*Requirement*:
Whatever lies between the line that holds "Click the People group icon" and the final line of the records below, both included, should be repeated exactly; leave out the pictures and add nothing.

Excerpts from a dataset

▽

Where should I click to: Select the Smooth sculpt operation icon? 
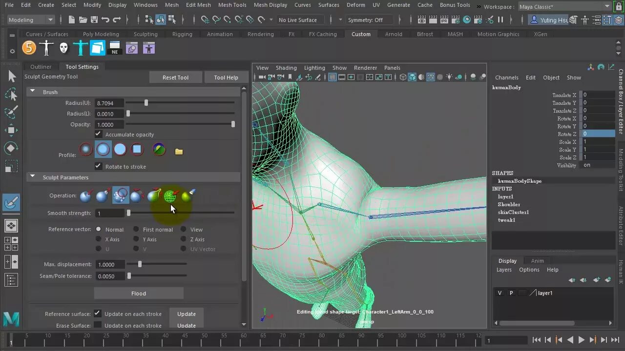point(121,195)
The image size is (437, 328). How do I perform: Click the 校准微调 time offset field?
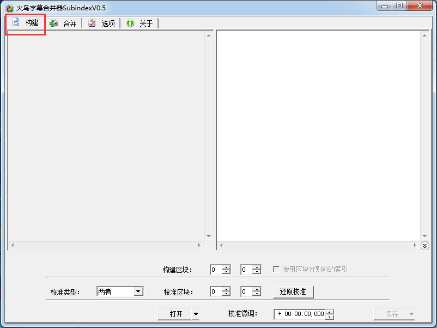300,314
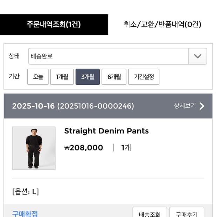This screenshot has width=217, height=217.
Task: Click order number 20251016-0000246
Action: (96, 106)
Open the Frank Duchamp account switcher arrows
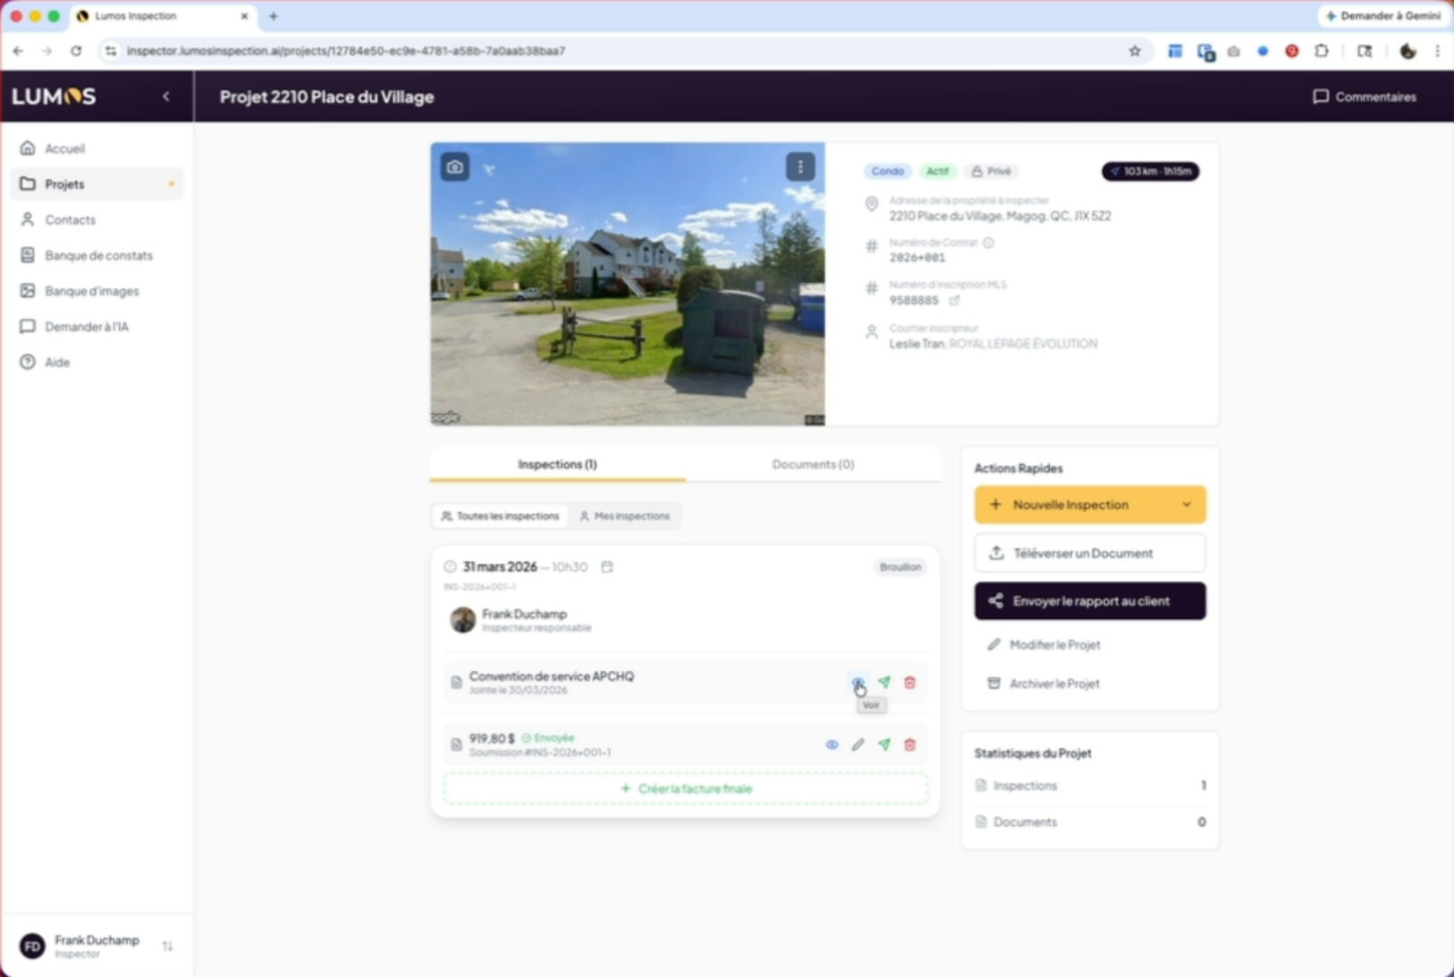 click(x=167, y=946)
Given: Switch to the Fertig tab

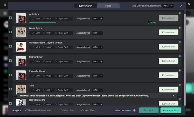Looking at the screenshot, I should click(108, 6).
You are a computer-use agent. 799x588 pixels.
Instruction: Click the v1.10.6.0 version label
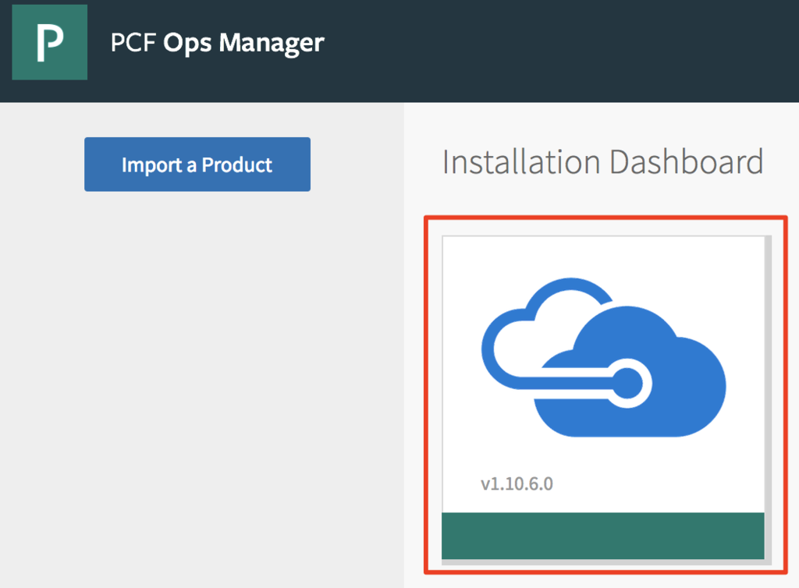[x=517, y=484]
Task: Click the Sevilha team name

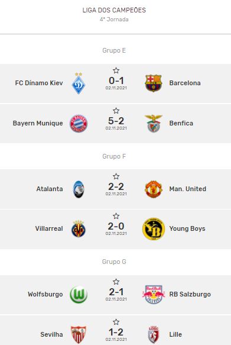Action: [x=51, y=334]
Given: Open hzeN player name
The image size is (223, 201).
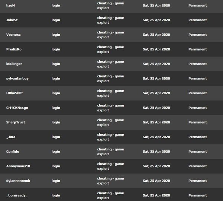Looking at the screenshot, I should [x=10, y=6].
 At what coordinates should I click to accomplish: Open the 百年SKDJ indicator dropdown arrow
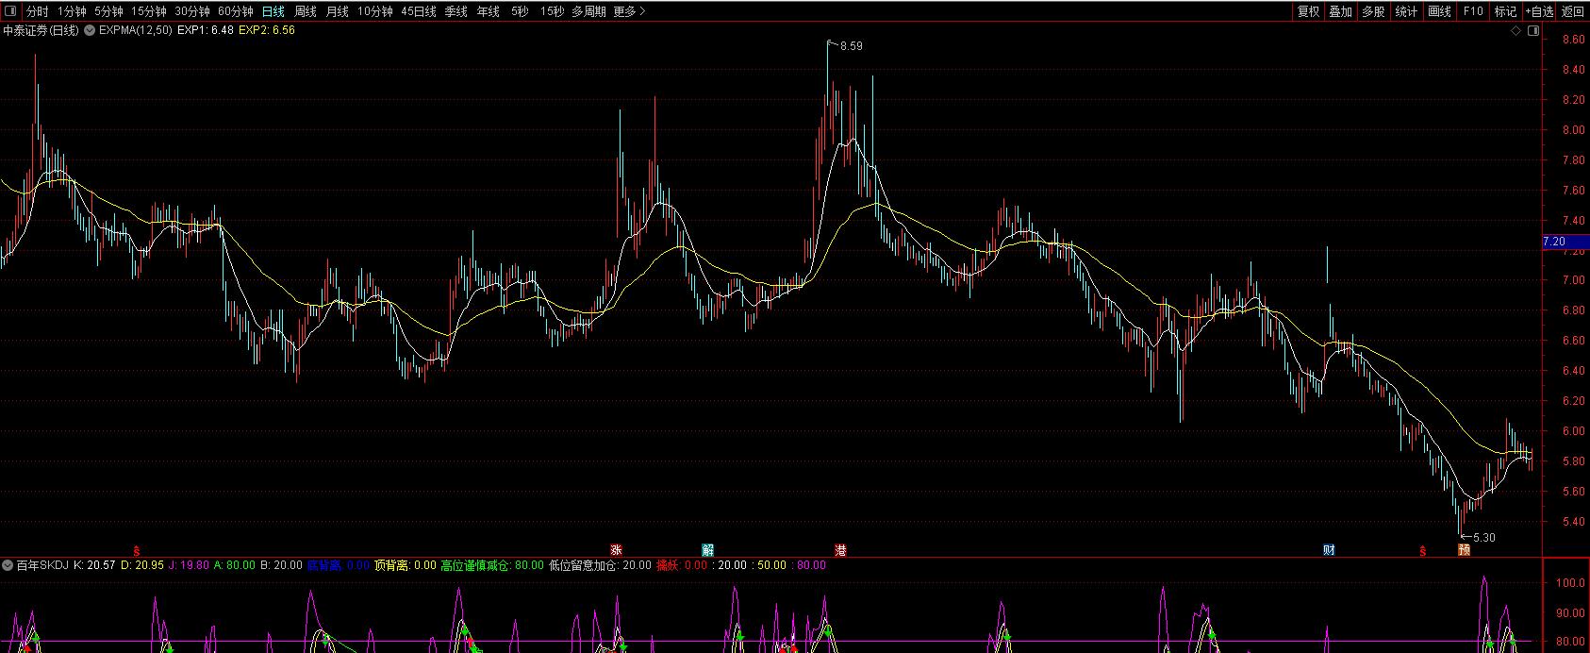click(x=8, y=565)
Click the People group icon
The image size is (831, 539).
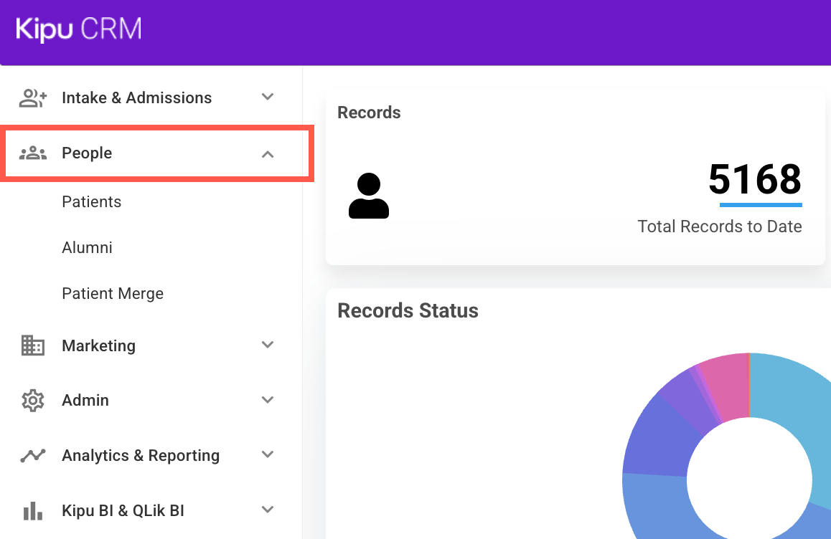[33, 153]
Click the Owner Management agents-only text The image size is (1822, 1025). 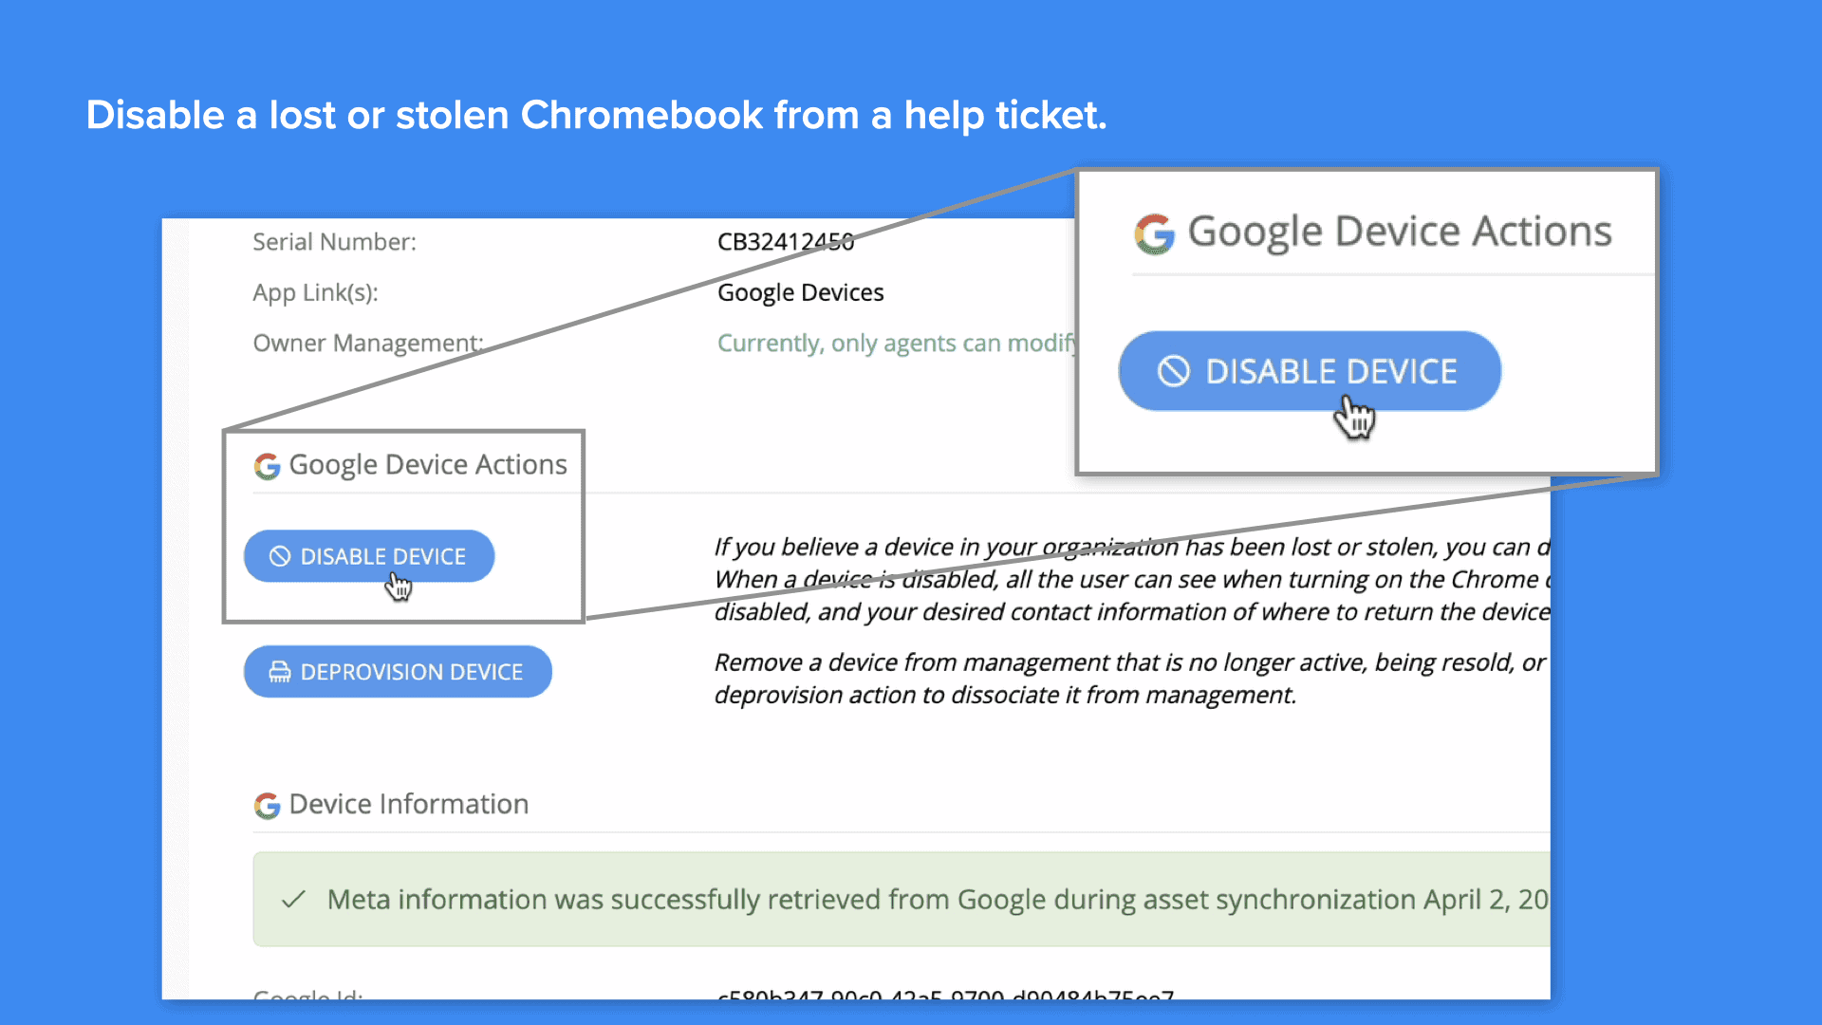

△

*Response area*:
Click the People group icon
The image size is (831, 539).
[33, 153]
Click the Owner Management agents-only text The image size is (1822, 1025). 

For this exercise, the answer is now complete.